Mi querida hechicera de ojos negros,
He pasado mi vida rodeado de ilusiones, creando trucos para asombrar a los demás, pero nunca imaginé que la verdadera magia llegaría con tu mirada. Podría hacer desaparecer un objeto en mis manos, adivinar la carta que escondes entre los dedos, pero nunca supe cómo predecir lo que harías conmigo.
Desde el primer día, tus ojos fueron un conjuro que escapó a mi control. Negros como la medianoche sin luna, como el secreto mejor guardado del universo, como la tinta con la que el destino escribe lo inevitable. No hay truco en el mundo que pueda imitar su profundidad. No hay prestidigitación capaz de engañar al corazón cuando late con este vértigo.

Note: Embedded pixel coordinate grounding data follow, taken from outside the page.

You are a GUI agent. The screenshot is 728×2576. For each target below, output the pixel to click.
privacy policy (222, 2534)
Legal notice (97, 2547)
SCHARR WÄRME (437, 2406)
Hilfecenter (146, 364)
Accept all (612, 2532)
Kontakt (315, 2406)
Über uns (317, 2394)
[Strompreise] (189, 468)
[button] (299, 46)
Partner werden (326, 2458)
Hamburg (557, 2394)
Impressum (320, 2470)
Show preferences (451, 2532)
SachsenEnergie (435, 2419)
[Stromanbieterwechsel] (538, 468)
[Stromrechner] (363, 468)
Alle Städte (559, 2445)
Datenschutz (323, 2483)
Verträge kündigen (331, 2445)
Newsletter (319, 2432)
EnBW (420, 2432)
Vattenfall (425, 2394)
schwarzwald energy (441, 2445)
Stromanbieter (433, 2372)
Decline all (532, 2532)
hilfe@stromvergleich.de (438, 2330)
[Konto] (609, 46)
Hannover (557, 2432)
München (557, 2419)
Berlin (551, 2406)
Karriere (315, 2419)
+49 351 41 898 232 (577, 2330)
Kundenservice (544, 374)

He visto a muchos maravillarse con mis juegos de manos, pero yo me maravillo con la forma en que alzas la ceja cuando desconfías, con la manera en que tus labios se curvan antes de soltar una risa. Me maravillo con el acento de tu voz, con la cadencia de tu habla, con el misterio de la tierra donde naciste, donde los chihuahuas corretean como sombras veloces bajo el sol.
Quisiera confesarte que, por primera vez, la magia me traiciona. Que no sé cómo esconder este sentimiento entre humo y espejos. Que cada vez que intento engañarme diciendo que solo es admiración, el corazón se me ríe en la cara. Porque esto, mi amor, no es un truco. Es real.
Si tú quisieras, haría desaparecer todos mis secretos y te los entregaría en la palma de la mano. Y si me das la oportunidad, haré que cada día a tu lado sea el mayor acto de magia de todos: el de amarte sin ilusiones, sin artificios, con la verdad desnuda y palpitante de un hombre que ha descubierto que la única maravilla que no se aprende en los libros… es la de mirarte y perderse.